━━━ Text block
Transport protocols such as SCTP, DCCP, MPTCP, UDP and UDP-Lite have been defined at the transport layer.
In addition, a transport service may be built on top of these transport protocols, using a fraemwork such as WebSockets, or RTP. Service built on top of UDP or UDP-Lite typically also need to specify a congestion control mechanism, such as TFRC or the LEDBAT congestion control mechanism. This extends the set of available Transport Services beyond those provided to applications by TCP and UDP.
Transport services can aslo be differentiated by the services they provide: for instance, SCTP offers a message-based service that does not suffer head-of-line blocking when used with multiple stream, because it can accept blocks of data out of order, UDP-Lite provides partial integrity protection when used over link-layer services that can support this, and LEDBAT can provide low-priority “scavenger” communication.
The following terms are defined throughout this document, and in subsequent documents produced by TAPS describing the composition and decomposition of transport services.
The terminology below is that as was presented at the TAPS WG meeting in Honolulu. While the factoring of the terminology seems uncontroversial, thre may be some entities which still require names (e.g. information about the interface between the transport and lower layers which could lead to the availablity or unavailibility of certain transport protocol features)
━━━━━━
**Written task a:** Do these statements agree with the transport services passage? Answer yes or no for each, and quote the deciding words from the passage. (i) SCTP offers a message-based service that avoids head-of-line blocking. (ii) UDP-Lite provides full integrity protection. (iii) The terminology was presented at a TAPS WG meeting in Honolulu.
The transport services passage has nothing to do with the rows.
━━━ Data to process
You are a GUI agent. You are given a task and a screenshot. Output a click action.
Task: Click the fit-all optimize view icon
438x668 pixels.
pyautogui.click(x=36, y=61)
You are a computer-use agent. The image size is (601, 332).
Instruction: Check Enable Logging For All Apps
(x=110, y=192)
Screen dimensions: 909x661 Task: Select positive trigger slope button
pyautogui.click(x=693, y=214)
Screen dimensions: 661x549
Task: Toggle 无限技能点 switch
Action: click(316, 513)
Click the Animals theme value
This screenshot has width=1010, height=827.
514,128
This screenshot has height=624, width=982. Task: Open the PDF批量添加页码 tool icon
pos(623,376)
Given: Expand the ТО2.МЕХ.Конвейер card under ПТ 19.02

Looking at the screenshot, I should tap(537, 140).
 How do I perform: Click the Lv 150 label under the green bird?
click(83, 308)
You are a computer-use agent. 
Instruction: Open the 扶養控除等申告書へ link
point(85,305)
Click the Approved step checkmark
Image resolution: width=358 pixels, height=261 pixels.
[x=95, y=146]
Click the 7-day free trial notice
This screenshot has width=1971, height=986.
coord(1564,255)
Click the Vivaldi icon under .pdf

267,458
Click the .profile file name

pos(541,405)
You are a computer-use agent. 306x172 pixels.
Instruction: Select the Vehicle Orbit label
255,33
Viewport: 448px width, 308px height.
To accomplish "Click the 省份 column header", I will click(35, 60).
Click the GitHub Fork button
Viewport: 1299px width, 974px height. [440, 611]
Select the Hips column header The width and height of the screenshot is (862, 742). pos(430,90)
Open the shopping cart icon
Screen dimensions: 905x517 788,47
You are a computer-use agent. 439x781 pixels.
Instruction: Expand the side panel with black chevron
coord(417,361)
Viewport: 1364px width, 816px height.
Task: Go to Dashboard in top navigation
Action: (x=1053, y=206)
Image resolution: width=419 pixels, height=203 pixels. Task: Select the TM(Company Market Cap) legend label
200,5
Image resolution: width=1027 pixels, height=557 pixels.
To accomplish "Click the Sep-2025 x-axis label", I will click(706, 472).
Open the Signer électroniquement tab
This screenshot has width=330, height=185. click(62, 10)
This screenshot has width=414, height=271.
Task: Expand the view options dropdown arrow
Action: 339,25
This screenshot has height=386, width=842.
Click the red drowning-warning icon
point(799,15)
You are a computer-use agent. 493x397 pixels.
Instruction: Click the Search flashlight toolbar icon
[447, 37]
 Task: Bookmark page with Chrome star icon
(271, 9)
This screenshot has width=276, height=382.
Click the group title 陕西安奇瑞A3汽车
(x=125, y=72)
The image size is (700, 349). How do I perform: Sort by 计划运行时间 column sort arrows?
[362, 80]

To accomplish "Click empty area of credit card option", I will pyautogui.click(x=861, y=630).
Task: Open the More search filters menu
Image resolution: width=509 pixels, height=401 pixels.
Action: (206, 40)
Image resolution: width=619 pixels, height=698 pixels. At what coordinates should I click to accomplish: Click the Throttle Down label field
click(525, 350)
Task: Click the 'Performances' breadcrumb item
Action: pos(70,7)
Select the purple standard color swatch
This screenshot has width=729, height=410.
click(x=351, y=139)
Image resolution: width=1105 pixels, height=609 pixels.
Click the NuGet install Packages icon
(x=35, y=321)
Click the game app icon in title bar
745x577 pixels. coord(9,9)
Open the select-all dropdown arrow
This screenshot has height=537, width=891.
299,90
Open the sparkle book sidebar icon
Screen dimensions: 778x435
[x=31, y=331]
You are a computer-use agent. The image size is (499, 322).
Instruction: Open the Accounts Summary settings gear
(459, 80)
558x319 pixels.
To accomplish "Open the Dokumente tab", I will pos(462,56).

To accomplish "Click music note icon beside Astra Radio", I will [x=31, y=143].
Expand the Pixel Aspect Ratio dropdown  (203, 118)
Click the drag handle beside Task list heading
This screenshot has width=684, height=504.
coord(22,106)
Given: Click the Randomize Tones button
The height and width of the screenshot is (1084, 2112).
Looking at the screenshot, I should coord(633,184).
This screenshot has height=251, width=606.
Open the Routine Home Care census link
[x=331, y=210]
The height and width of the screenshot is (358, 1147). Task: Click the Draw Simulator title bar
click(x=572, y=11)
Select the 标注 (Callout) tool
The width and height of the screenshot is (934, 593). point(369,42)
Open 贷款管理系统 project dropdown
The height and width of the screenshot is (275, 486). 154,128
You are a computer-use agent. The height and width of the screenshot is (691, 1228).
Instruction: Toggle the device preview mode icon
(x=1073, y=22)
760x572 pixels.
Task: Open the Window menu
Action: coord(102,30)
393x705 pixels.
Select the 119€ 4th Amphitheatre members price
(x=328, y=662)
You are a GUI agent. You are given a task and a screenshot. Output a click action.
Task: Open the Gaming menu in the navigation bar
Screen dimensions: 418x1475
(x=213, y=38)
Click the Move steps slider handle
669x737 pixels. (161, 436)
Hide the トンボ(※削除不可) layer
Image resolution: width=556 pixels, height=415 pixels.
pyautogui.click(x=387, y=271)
━━━━━━
**Written task b:** Collect every line in the rows that contains the word "handle".

**Written solution a:**
(i) Yes: "SCTP offers a message-based service that does not suffer head-of-line blocking"
(ii) No: "UDP-Lite provides partial integrity protection"
(iii) Yes: "presented at the TAPS WG meeting in Honolulu"

**Written solution b:**
Click the drag handle beside Task list heading
Click the Move steps slider handle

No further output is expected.